The correct answer is that you should not be doing this. This is undefined behavior, and breaks many assumptions made by the compiler when compiling your program.

However, it is possible to do this. Other people have also mentioned why this is not a good idea, but they haven't actually shown what the code to do something like this would look like. Even though you should not do this, this is what it would look like:

unsafe fn very_bad_function<T>(reference: &T) -> &mut T {
    let const_ptr = reference as *const T;
    let mut_ptr = const_ptr as *mut T;
    &mut *mut_ptr
}

Essentially, you convert a constant pointer into a mutable one, and then make the mutable pointer into a reference.

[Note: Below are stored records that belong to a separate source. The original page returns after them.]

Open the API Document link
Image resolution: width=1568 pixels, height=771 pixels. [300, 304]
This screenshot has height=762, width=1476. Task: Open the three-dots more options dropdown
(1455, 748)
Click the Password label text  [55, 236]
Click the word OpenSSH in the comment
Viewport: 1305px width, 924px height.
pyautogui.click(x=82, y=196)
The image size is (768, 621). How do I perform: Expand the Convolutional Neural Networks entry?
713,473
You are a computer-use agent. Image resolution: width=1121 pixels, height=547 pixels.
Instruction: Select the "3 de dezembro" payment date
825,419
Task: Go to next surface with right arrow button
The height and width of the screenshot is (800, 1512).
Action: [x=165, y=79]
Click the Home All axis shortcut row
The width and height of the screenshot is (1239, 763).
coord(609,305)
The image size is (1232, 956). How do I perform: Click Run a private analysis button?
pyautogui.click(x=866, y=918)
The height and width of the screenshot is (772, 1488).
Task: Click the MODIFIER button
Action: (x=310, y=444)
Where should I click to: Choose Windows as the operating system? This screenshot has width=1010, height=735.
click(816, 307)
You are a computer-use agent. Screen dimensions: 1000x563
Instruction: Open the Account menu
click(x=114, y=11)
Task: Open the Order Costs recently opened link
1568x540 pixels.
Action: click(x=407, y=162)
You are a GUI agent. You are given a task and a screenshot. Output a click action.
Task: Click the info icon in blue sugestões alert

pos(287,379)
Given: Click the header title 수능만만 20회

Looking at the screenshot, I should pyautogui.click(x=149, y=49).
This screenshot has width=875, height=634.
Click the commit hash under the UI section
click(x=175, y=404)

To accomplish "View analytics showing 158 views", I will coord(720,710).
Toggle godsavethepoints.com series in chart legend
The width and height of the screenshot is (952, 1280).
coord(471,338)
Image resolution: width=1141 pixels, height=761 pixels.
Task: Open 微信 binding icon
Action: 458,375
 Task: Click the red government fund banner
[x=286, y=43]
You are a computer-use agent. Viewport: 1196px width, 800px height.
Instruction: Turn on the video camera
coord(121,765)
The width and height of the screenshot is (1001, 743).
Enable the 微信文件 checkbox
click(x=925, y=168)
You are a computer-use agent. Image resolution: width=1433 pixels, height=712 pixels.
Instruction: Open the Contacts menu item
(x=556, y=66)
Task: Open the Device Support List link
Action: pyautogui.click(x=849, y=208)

Here's one example why this is very unsafe and unpredictable:

fn main() {
    static THIS_IS_IMMUTABLE: i32 = 0;
    unsafe {
        let mut bad_reference = very_bad_function(&THIS_IS_IMMUTABLE);
        *bad_reference = 5;
    }
}

If you run this... you get a segfault. What happened? Essentially, you invalidated memory rules by trying to write to an area of memory that had been marked as immutable. Essentially, when you use a function like this, you break the trust the compiler has made with you to not mess with constant memory.

Which is why you should never use this, especially in a public API, because if someone passes an innocent immutable reference to your function, and your function mutates it, and the reference is to an area of memory not meant to be written to, you'll get a segfault.

In short: don't try to cheat the borrow checker. It's there for a reason.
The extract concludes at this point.